Patching enhancements and other stuff
By Gerry Haskins-Oracle on Dec 04, 2008
New title, same role, same me
I was promoted to Director, Software Patch Services in September. The last couple of months have been quite hectic, as I've suddenly got a whole new bunch of buddies in Marketing and elsewhere who want some of my time. That's a good thing, and I believe it will help me to drive and co-ordinate improvements for you, our customers, patching experience.
Resources are limited and, as always, I'm interested in getting your thoughts as to what areas I should concentrate on next.
Some of the stuff we're currently working on is outlined below as well as other information which I hope you will find useful.
Solaris 10 10/08 Patch Bundle
The Solaris 10 10/08 Patch Bundle, which delivers the equivalent set of patches to the Solaris 10 10/08 (Update 6) release image, is now available from SunSolve. See my blog entry below on the Solaris 10 5/08 (Update 5) Patch Bundle for further information on why we produce it, what it contains, why you might wish to use it, how to download it, etc.
Recommended and Sun Alert patch cluster contents updated
I discussed the purpose of, and difference between, the Solaris Recommended and Sun Alert patch clusters in a previous blog posting. To recap:
The "Recommended" Cluster contains the latest revision of any Solaris OS patch which addresses a Sun Alert issue. That is, a fix for a Security, Data Corruption, or System Availability issue. The cluster also contains the latest revision of the patch utility patches to ensure correct patch application and any patch required by any other patch in the cluster.
The Sun Alert Cluster is newer, and contains the minimum revision of any Solaris OS patch which addresses a Sun Alert issue. The cluster also contains the latest revision of the patch utility
patches to ensure correct patch application and any patch required by
any other patch in the cluster. Therefore, the Sun Alert Cluster provides the minimum amount of change to fix all Solaris OS Sun Alert issues.
Both clusters are updated whenever a new patch meeting their inclusion criteria is released. The Sun Alert Cluster changes less frequently than the "Recommended" Cluster as it contains only what is really needed to address Sun Alert issues and apply the patches.
One of my team members has been reconciling the cluster contents against the Sun Alert reports and the cluster contents have been updated as a result. Some issues where found, largely to do with patches for things like GNOME which are also part of the Solaris OS. A process has been put in place to ensure the cluster contents match the patches specified in the Sun Alert reports.
Keeping as up to date as possible with the SunAlert or Recommended Cluster contents is advisable. Remember also to keep firmware up to date.

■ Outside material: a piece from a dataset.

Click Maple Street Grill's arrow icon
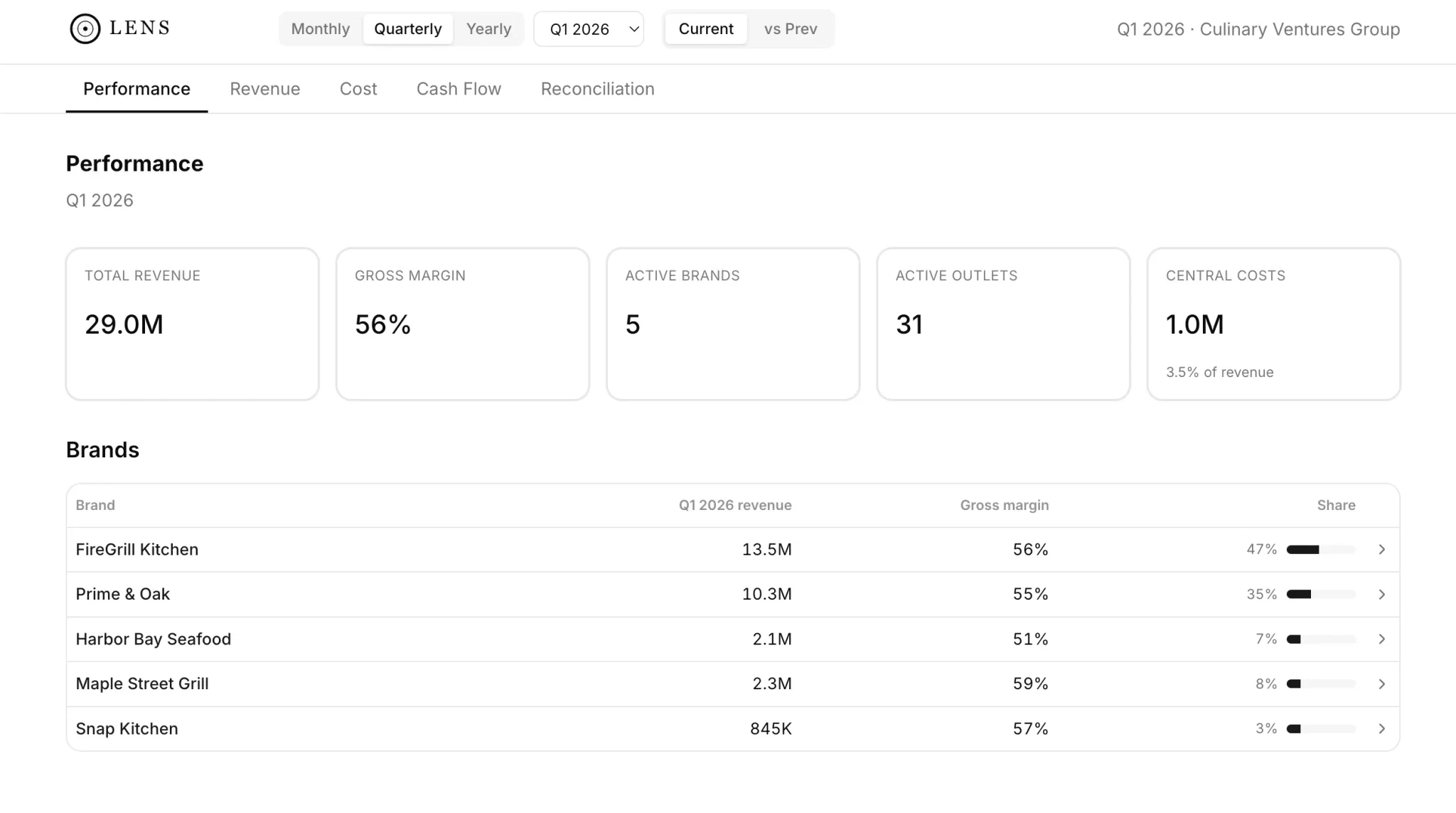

BTW: The monthly EIS (Enterprise Installation Standards) patch baseline is based upon the Recommended Cluster contents but also includes ca. 150 additional patches to address irritants which are not Sun Alert fixes and includes patches for SunCluster, SunVTS, etc. The monthly EIS patch baselines are available through xVM Ops Center and Sun Proactive Services.
I am planning to merge the Recommended and Sun Alert patch clusters into a single cluster using the Sun Alert cluster criteria as having two very similar clusters tends to confuse customers unnecessarily.

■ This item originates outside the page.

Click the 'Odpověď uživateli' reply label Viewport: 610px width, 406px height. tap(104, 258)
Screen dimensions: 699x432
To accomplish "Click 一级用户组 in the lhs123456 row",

I also intend to merge the two cluster pages on SunSolve as one is essentially a better formated subset of the other.
ZFS and Zones features fully contained in patches
As I've mentioned previously, there's effectively a single customer visible code branch for each Solaris named release. That means that there's one set of patches for all of Solaris 10, a separate set for Solaris 9, and a separate set for Solaris 8. Within a named release, e.g. Solaris 10, the same set of patches will apply to any of the Solaris 10 releases, from the original Solaris 10 3/05 release right up to the current Solaris 10 10/08 (Update 6) release. This simplifies System Administration and enables Sun to provide very long term support at reasonable cost for each Solaris named release.
A consequence of effectively having a single code branch for each Solaris named release is that any change to pre-existing packages will be delivered in patch format.

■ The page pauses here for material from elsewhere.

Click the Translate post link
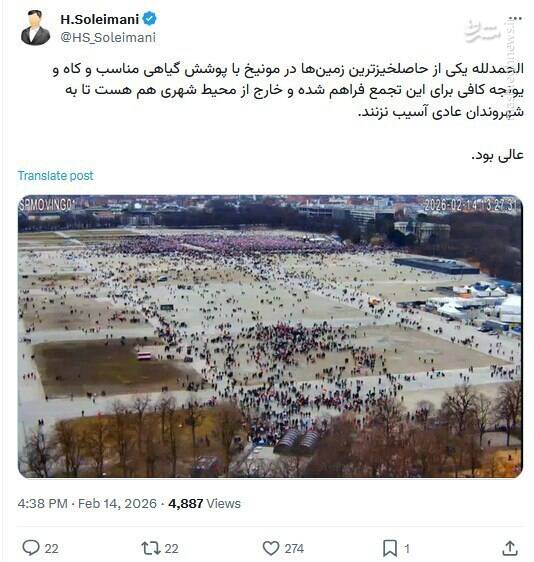click(x=56, y=176)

New features are typically only added to the current Solaris named release, which is currently Solaris 10. (They are also available via OpenSolaris.)
This means that if new features don't add any new packages, then the entire feature functionality is fully available in patches. Customers can utilize the new features by simply applying the appropriate patches to their existing Solaris 10 system. This is the case with all current Zones and ZFS\* functionality, including neat features like ZFS Root, ZFS Boot, and Zones "Update on Attach".
Other features which deliver new packages are only available from the Solaris Update release in which they were first included. So, for example, if a new package was first delivered in Solaris 10 8/07 (Update 4), then a customer wishing to use that feature would need to install or upgrade to the Solaris 10 8/07 (Update 4) or subsequent update release image. Such features are not available in patches.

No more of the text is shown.